**** Data for the task ****
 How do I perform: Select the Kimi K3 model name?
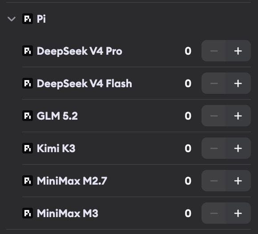coord(56,148)
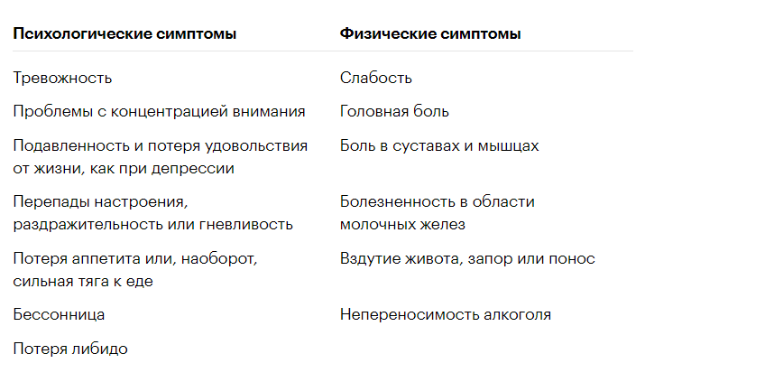Select the Потеря либидо cell
This screenshot has height=382, width=774.
point(70,349)
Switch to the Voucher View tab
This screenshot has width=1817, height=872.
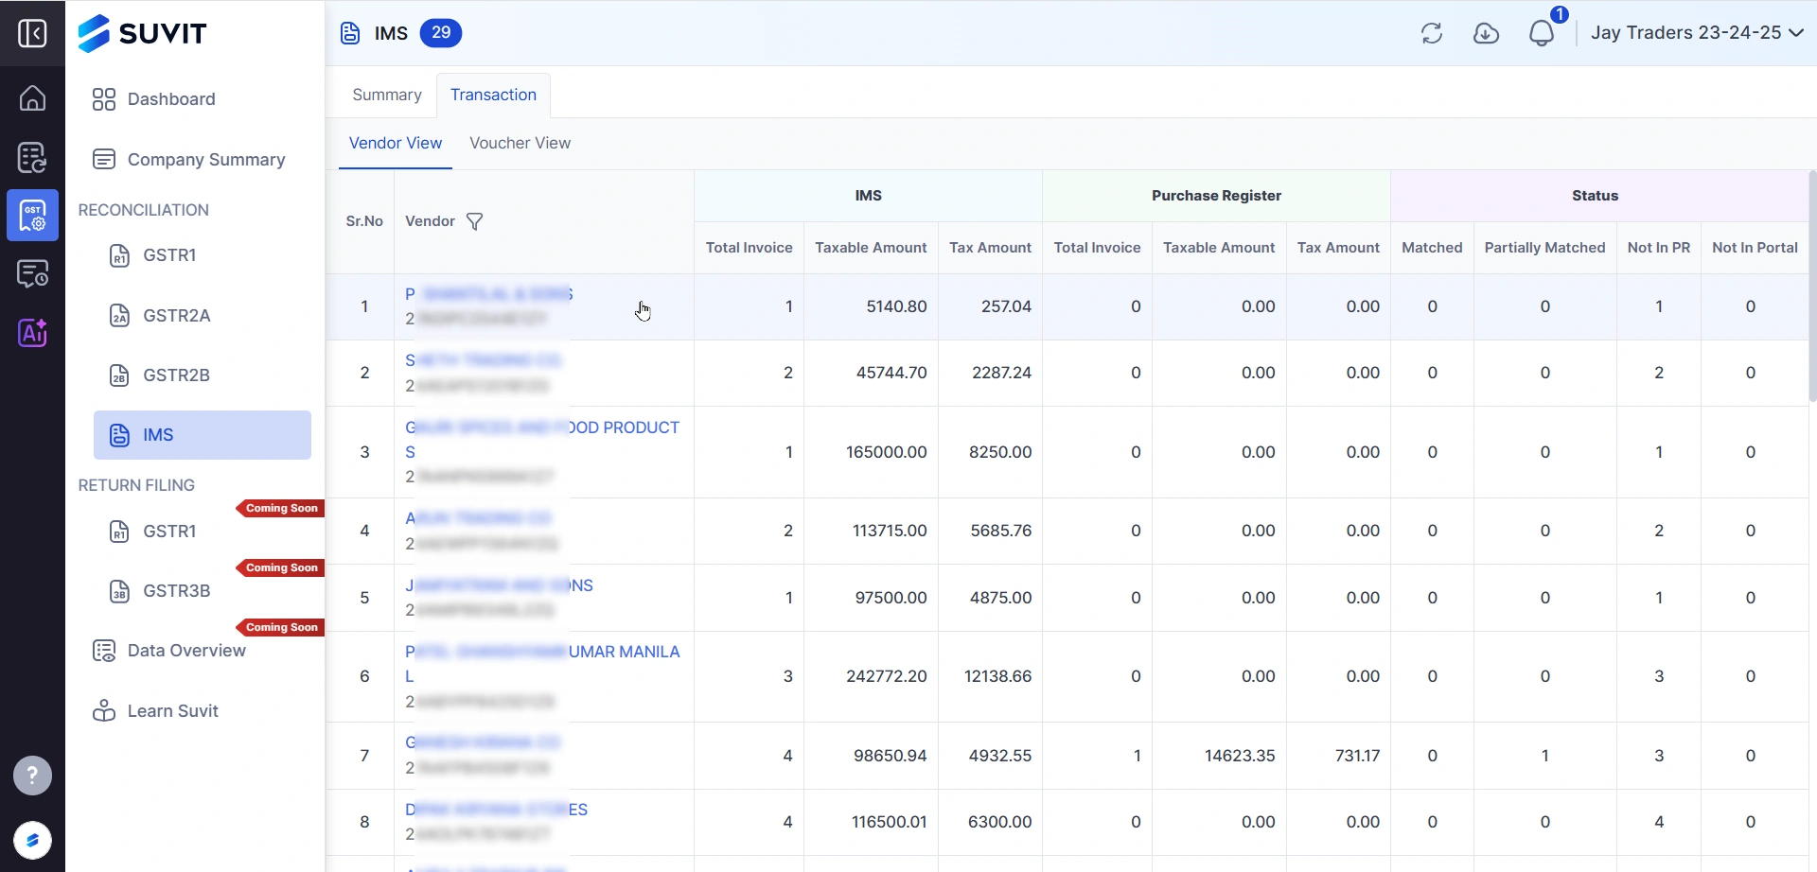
****
What you need to do
Restate the data word for word and exclude every picture.

Task response
 How do I perform: Select the Kimi K3 model name?
coord(56,148)
Select the Потеря либидо cell
This screenshot has height=382, width=774.
point(70,349)
Switch to the Voucher View tab
This screenshot has width=1817, height=872.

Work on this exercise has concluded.